What you need to do: All lines from the one that has "Toggle the Lead Out filter checkbox" onward to the end of the records below are to be returned exactly; pictures are to be skipped.

***** Dataset extract *****

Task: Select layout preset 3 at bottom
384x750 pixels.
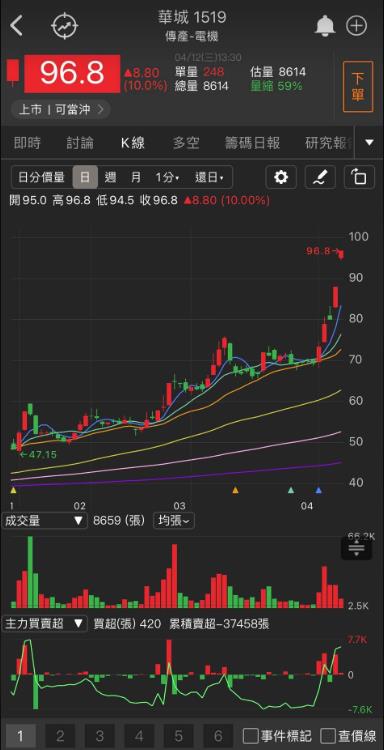Action: [x=99, y=735]
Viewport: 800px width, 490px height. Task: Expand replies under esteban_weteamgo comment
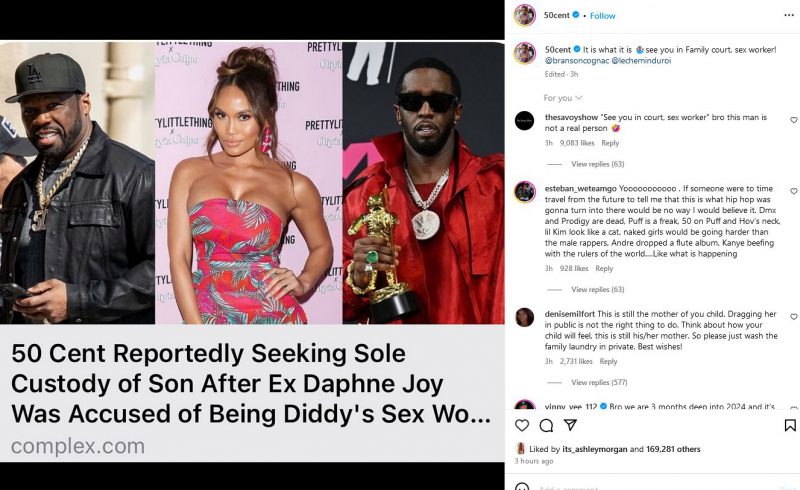pos(597,289)
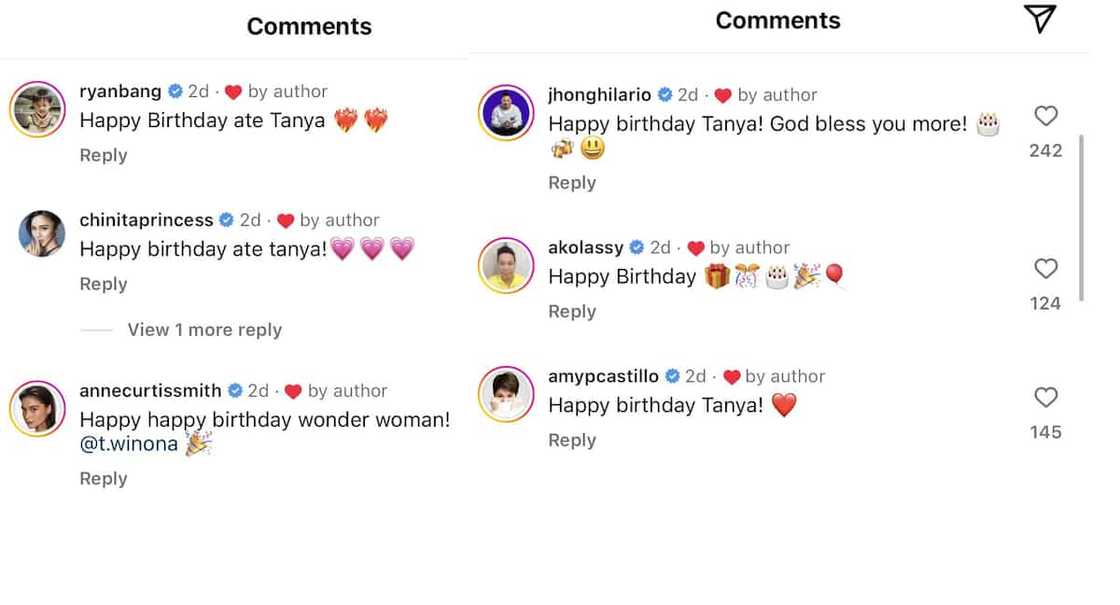Open jhonghilario's profile avatar
Image resolution: width=1120 pixels, height=605 pixels.
tap(507, 112)
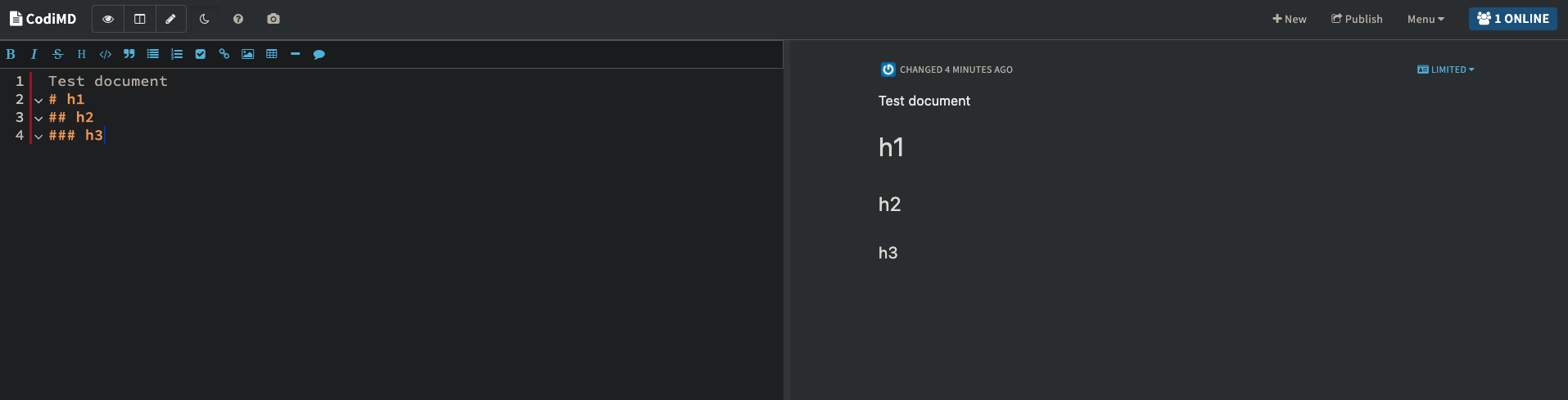Switch to edit-only mode with pencil icon
The width and height of the screenshot is (1568, 400).
click(x=170, y=19)
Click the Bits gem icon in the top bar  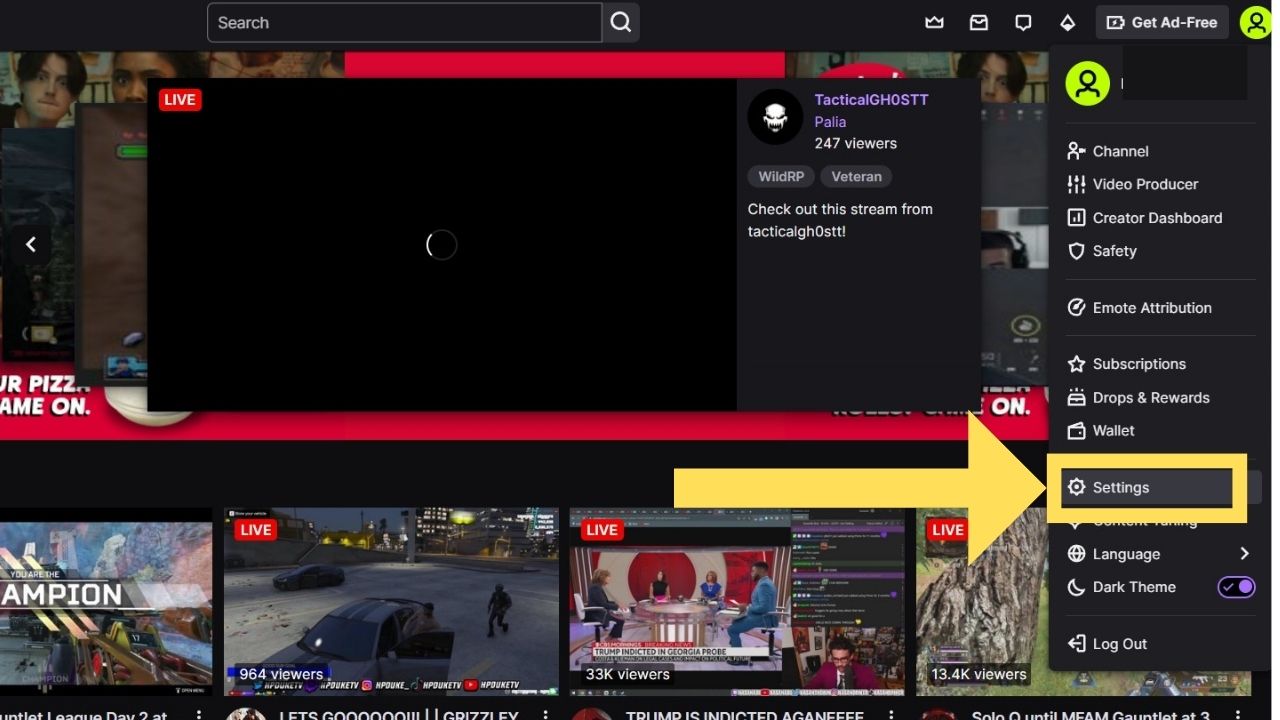click(x=1068, y=22)
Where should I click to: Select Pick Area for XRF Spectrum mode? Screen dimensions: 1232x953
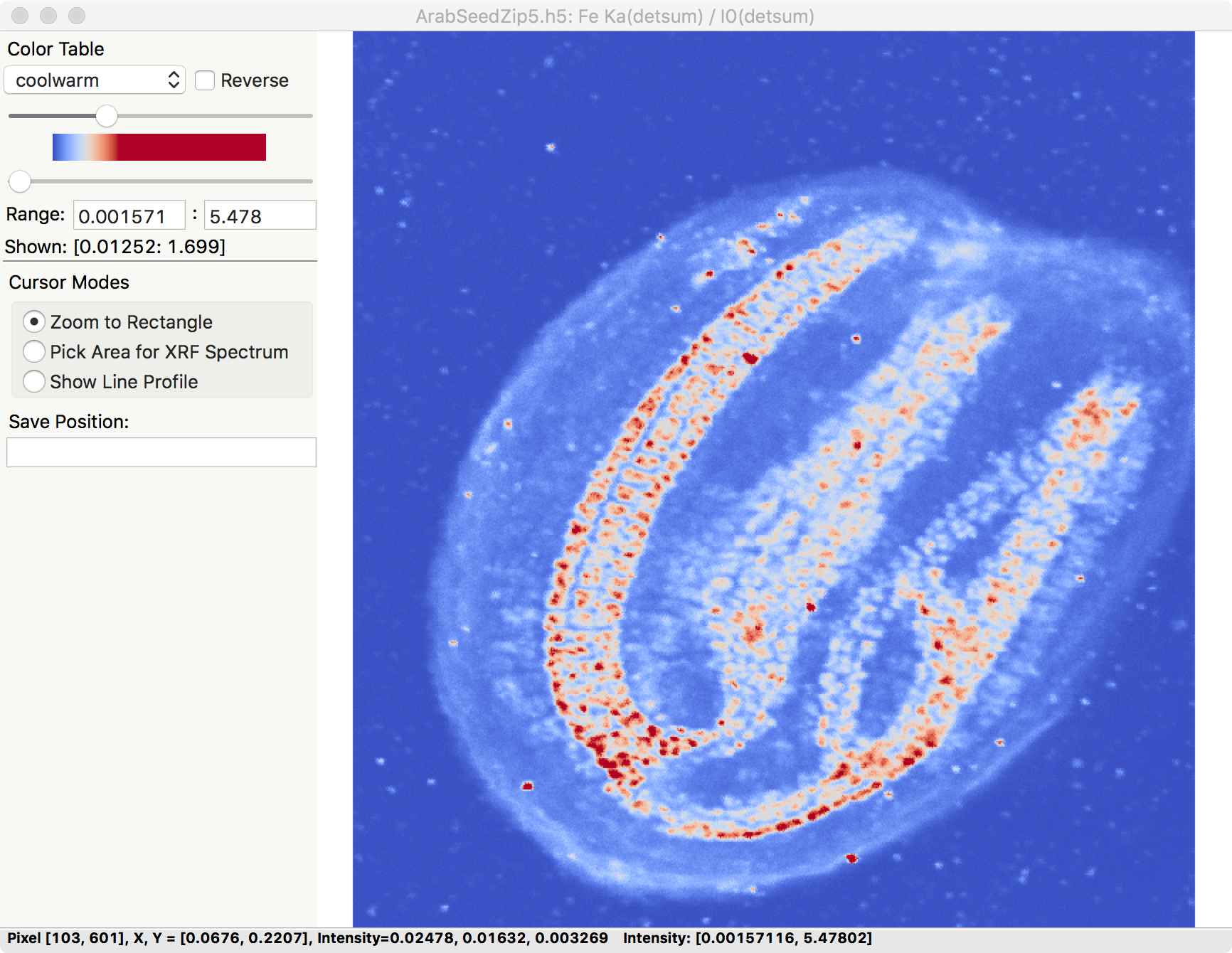(34, 352)
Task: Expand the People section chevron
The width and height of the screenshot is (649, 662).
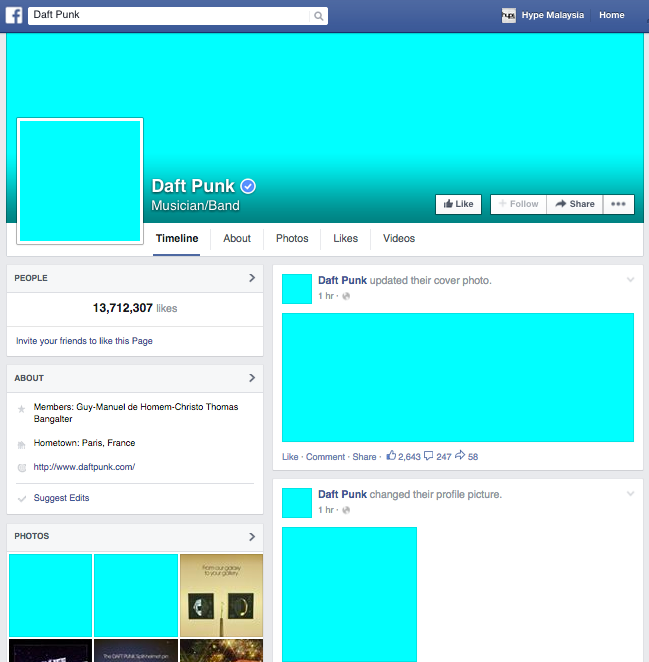Action: (x=252, y=278)
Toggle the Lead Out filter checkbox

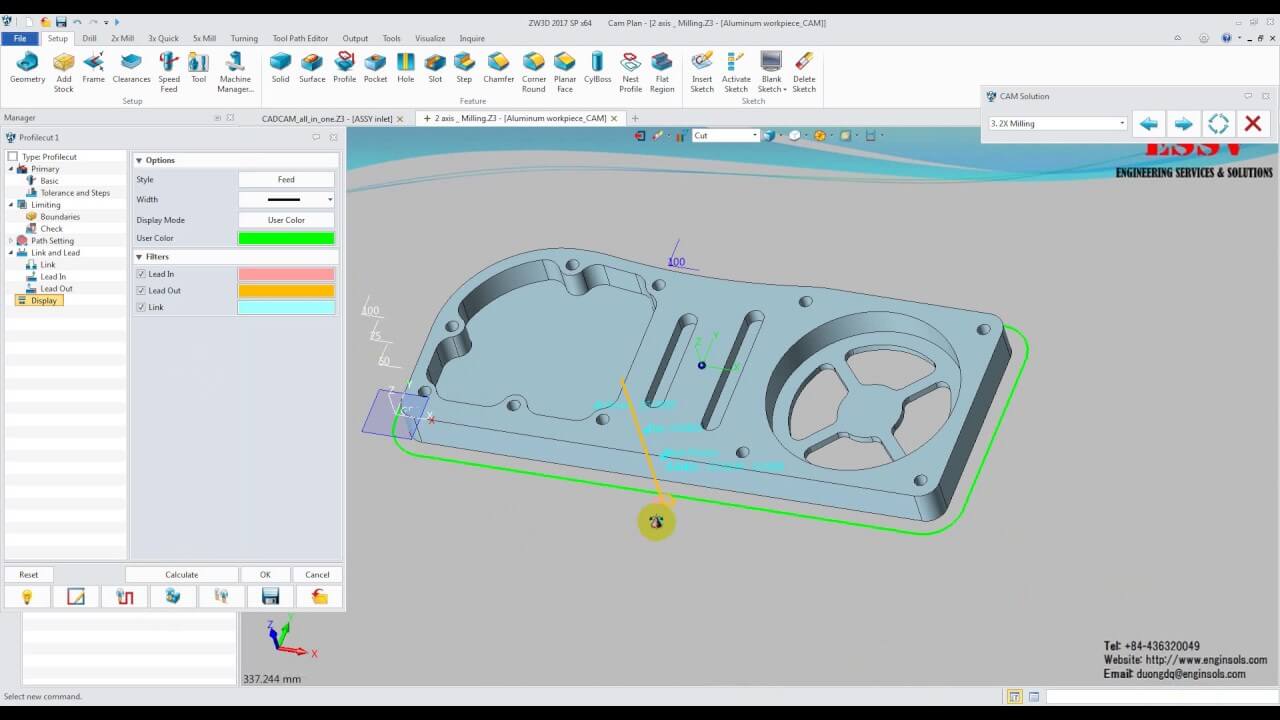[141, 291]
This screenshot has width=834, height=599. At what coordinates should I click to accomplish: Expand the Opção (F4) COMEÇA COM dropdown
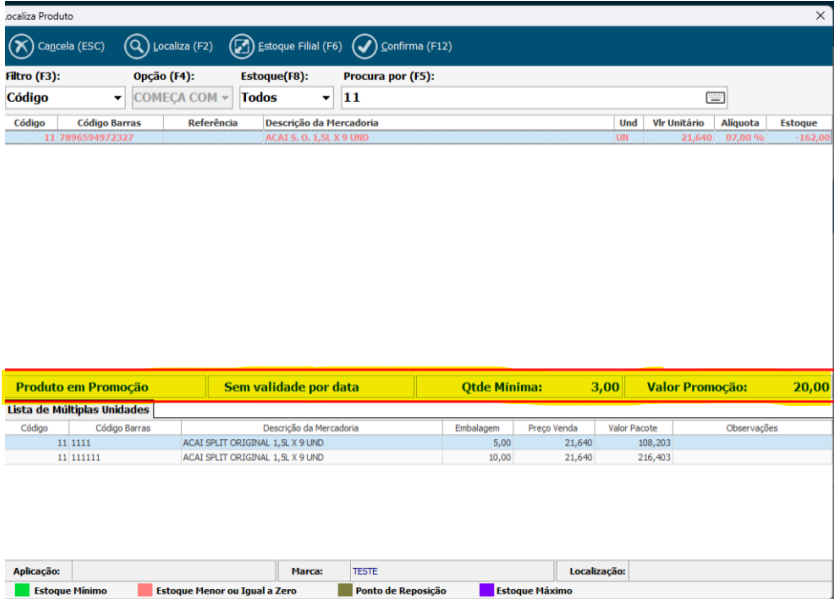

*****

Task result:
Toggle the Lead Out filter checkbox

[141, 291]
This screenshot has width=834, height=599. At what coordinates should I click to accomplish: Expand the Opção (F4) COMEÇA COM dropdown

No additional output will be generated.